Грубый юмор товарища как свежий ветр пронесся по монастырю сознания Стивена, резвая жизнь встряхнула уныло висевшие по стенам сутаны, пустив их плясать и развеваться в бесчинном шабаше. Облаченья полнились ветром, в них возникали фигуры братии: декан, эконом, тучный и краснолицый, в шапке седых волос, ректор, маленький священник с волосами хохолком, пишущий благочестивые стихи, квадратная фигура мужиковатого преподавателя экономики, длинная фигура молодого преподавателя психологии, обсуждающего со своими студентами на площадке проблему совести и подобного жирафу посреди стада антилоп, объедающему верхушки деревьев, важный и озабоченный староста братства, полный круглоголовый преподаватель итальянского с плутоватыми глазками. Они семенили и спотыкались, припрыгивали и кувыркались, как в чехарде, задирая сутаны, сотрясались от зычного нутряного хохота, обнявши за талию друг друга, шлепая друг друга по заду, называя друг друга панибратскими прозвищами, они потешались своими грубыми буйствами и вдруг с видом пробудившегося достоинства возмущались каким-нибудь выпадом, украдкой перешептывались парочками, прикрывая рот ладонью.

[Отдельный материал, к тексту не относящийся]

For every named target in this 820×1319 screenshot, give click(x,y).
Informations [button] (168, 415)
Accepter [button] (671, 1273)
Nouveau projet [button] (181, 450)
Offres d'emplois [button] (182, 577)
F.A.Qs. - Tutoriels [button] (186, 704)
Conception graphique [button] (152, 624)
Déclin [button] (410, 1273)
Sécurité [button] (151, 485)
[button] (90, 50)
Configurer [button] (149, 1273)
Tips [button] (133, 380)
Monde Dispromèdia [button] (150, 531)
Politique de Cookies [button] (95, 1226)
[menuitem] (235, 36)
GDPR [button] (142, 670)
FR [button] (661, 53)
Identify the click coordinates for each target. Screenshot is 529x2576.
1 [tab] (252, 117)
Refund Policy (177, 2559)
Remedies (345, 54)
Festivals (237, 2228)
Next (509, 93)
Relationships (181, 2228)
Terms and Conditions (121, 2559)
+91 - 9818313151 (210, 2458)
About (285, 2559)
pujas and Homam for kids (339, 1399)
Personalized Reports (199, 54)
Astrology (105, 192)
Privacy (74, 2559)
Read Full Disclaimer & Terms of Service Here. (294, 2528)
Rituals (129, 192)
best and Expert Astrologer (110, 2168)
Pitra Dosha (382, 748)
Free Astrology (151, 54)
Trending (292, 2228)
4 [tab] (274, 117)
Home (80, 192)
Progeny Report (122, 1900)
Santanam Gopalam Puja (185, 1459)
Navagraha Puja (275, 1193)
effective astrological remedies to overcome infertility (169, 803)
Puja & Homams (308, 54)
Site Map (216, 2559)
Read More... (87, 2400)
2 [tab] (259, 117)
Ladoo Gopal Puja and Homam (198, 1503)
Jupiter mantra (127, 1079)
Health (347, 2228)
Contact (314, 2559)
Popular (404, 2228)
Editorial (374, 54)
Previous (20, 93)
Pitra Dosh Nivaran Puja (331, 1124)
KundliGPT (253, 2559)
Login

Преподаватель подошел к стеклянному шкафу у стены, достал с полки комплект катушек, обдул пыль с них со всех сторон и бережно водрузил на стол. Продолжая лекцию, он держал на них свой палец. Как он объяснил, проволока на современных катушках делалась из сплава, изобретенного недавно Ф. У. Мартино и называемого платиноидом.
Он четко произнес инициалы и фамилию изобретателя. Мойнихан шепнул сзади:
– Старик Фунт Устриц Мартино. Фу, Мартино!
– Спроси его, – шепнул Стивен с усталым юмором, – не нужен ли ему субъект для опытов на электрическом стуле? Я к его услугам.
Увидев, что преподаватель нагнулся над катушками, Мойнихан привстал с места и, тихо пощелкивая пальцами правой руки, захныкал голосом мальчишки-ябедника:
– Сэр, этот вот мальчик гадкие слова грит, сэр!
– Платиноид, – вещал торжественно преподаватель, – предпочитают нейзильберу, поскольку у него более низкий коэффициент изменения сопротивления при изменениях температуры. Проволоку из платиноида изолируют, и в шелковом изолирующем покрытии навивают на эбонитовые бобины, такие как та, на которой мой палец. Если бы изоляции не употреблялось, в катушках индуцировался бы сторонний ток. Бобины пропитывают горячим парафином…
Со скамьи ниже и впереди Стивена резкий голос с ольстерским акцентом спросил:
– Разве нас будут экзаменовать по прикладным наукам?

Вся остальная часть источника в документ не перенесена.